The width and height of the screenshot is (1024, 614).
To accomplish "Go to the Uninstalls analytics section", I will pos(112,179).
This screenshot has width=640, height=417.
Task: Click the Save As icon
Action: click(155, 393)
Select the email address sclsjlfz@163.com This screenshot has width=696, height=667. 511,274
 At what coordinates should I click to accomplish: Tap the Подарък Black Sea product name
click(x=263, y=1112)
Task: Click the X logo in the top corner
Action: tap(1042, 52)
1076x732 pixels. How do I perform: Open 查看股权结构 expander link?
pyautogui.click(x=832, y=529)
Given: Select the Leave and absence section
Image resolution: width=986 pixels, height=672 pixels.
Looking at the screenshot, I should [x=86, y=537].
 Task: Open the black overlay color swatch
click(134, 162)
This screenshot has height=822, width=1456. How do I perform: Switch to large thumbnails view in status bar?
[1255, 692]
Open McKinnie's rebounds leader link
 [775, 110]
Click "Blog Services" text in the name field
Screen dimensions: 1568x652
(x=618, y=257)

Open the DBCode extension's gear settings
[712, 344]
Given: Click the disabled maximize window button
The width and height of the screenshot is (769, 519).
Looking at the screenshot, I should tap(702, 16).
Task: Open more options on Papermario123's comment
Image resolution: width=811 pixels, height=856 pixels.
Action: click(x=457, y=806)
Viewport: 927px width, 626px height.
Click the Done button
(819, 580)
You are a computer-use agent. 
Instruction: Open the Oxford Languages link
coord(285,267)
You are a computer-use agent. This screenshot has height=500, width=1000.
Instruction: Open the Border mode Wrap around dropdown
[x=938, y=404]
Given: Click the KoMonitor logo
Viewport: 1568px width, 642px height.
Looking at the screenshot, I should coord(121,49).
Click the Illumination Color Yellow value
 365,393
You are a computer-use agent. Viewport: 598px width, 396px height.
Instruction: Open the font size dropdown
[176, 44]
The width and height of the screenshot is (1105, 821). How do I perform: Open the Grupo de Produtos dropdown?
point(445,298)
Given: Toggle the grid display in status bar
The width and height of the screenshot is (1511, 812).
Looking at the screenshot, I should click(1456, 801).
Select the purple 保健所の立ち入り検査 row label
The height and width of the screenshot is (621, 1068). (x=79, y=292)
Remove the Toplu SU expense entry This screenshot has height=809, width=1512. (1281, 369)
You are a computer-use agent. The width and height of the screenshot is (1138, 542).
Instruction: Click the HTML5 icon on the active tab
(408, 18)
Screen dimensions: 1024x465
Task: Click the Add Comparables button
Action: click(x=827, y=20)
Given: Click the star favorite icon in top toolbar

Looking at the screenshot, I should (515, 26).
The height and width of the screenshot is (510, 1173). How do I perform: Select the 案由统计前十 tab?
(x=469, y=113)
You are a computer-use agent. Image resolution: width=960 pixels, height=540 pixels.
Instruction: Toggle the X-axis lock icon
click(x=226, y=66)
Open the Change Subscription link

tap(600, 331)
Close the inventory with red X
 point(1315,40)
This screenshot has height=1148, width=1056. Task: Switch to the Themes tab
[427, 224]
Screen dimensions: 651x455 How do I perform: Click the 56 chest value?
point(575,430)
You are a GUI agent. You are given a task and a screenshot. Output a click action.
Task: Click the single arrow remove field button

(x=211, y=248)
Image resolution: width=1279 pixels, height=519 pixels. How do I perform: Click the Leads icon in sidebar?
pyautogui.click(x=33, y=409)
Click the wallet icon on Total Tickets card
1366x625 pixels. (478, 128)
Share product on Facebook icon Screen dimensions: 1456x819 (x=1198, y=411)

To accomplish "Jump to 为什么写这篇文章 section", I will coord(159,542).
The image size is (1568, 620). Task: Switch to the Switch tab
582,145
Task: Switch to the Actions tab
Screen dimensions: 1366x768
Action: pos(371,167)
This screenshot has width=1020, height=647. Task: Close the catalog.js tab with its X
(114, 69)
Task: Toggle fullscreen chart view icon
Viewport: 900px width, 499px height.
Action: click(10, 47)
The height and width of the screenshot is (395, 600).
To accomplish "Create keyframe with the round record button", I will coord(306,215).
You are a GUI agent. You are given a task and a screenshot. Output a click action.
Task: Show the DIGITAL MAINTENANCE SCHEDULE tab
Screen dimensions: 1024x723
§
◆ **What to do**
Give back every line of the data above exactly as written.

◆ **Answer space**
The width and height of the screenshot is (1024, 614).
To accomplish "Go to the Uninstalls analytics section", I will pos(112,179).
This screenshot has width=640, height=417.
Task: Click the Save As icon
Action: click(155, 393)
Select the email address sclsjlfz@163.com This screenshot has width=696, height=667. 511,274
 At what coordinates should I click to accomplish: Tap the Подарък Black Sea product name
click(x=263, y=1112)
Task: Click the X logo in the top corner
Action: tap(1042, 52)
1076x732 pixels. How do I perform: Open 查看股权结构 expander link?
pyautogui.click(x=832, y=529)
Given: Select the Leave and absence section
Image resolution: width=986 pixels, height=672 pixels.
Looking at the screenshot, I should [x=86, y=537].
 Task: Open the black overlay color swatch
click(134, 162)
This screenshot has height=822, width=1456. How do I perform: Switch to large thumbnails view in status bar?
[1255, 692]
Open McKinnie's rebounds leader link
 [775, 110]
Click "Blog Services" text in the name field
Screen dimensions: 1568x652
(x=618, y=257)

Open the DBCode extension's gear settings
[712, 344]
Given: Click the disabled maximize window button
The width and height of the screenshot is (769, 519).
Looking at the screenshot, I should tap(702, 16).
Task: Open more options on Papermario123's comment
Image resolution: width=811 pixels, height=856 pixels.
Action: click(x=457, y=806)
Viewport: 927px width, 626px height.
Click the Done button
(819, 580)
You are a computer-use agent. 
Instruction: Open the Oxford Languages link
coord(285,267)
You are a computer-use agent. This screenshot has height=500, width=1000.
Instruction: Open the Border mode Wrap around dropdown
[x=938, y=404]
Given: Click the KoMonitor logo
Viewport: 1568px width, 642px height.
Looking at the screenshot, I should coord(121,49).
Click the Illumination Color Yellow value
 365,393
You are a computer-use agent. Viewport: 598px width, 396px height.
Instruction: Open the font size dropdown
[176, 44]
The width and height of the screenshot is (1105, 821). How do I perform: Open the Grupo de Produtos dropdown?
point(445,298)
Given: Toggle the grid display in status bar
The width and height of the screenshot is (1511, 812).
Looking at the screenshot, I should click(1456, 801).
Select the purple 保健所の立ち入り検査 row label
The height and width of the screenshot is (621, 1068). (x=79, y=292)
Remove the Toplu SU expense entry This screenshot has height=809, width=1512. (1281, 369)
You are a computer-use agent. The width and height of the screenshot is (1138, 542).
Instruction: Click the HTML5 icon on the active tab
(408, 18)
Screen dimensions: 1024x465
Task: Click the Add Comparables button
Action: click(x=827, y=20)
Given: Click the star favorite icon in top toolbar

Looking at the screenshot, I should (515, 26).
The height and width of the screenshot is (510, 1173). How do I perform: Select the 案由统计前十 tab?
(x=469, y=113)
You are a computer-use agent. Image resolution: width=960 pixels, height=540 pixels.
Instruction: Toggle the X-axis lock icon
click(x=226, y=66)
Open the Change Subscription link

tap(600, 331)
Close the inventory with red X
 point(1315,40)
This screenshot has height=1148, width=1056. Task: Switch to the Themes tab
[427, 224]
Screen dimensions: 651x455 How do I perform: Click the 56 chest value?
point(575,430)
You are a GUI agent. You are given a task and a screenshot. Output a click action.
Task: Click the single arrow remove field button

(x=211, y=248)
Image resolution: width=1279 pixels, height=519 pixels. How do I perform: Click the Leads icon in sidebar?
pyautogui.click(x=33, y=409)
Click the wallet icon on Total Tickets card
1366x625 pixels. (478, 128)
Share product on Facebook icon Screen dimensions: 1456x819 (x=1198, y=411)

To accomplish "Jump to 为什么写这篇文章 section", I will coord(159,542).
The image size is (1568, 620). Task: Switch to the Switch tab
582,145
Task: Switch to the Actions tab
Screen dimensions: 1366x768
Action: pos(371,167)
This screenshot has width=1020, height=647. Task: Close the catalog.js tab with its X
(114, 69)
Task: Toggle fullscreen chart view icon
Viewport: 900px width, 499px height.
Action: click(10, 47)
The height and width of the screenshot is (395, 600).
To accomplish "Create keyframe with the round record button", I will coord(306,215).
You are a GUI agent. You are given a task and a screenshot. Output a click action.
Task: Show the DIGITAL MAINTENANCE SCHEDULE tab
Screen dimensions: 1024x723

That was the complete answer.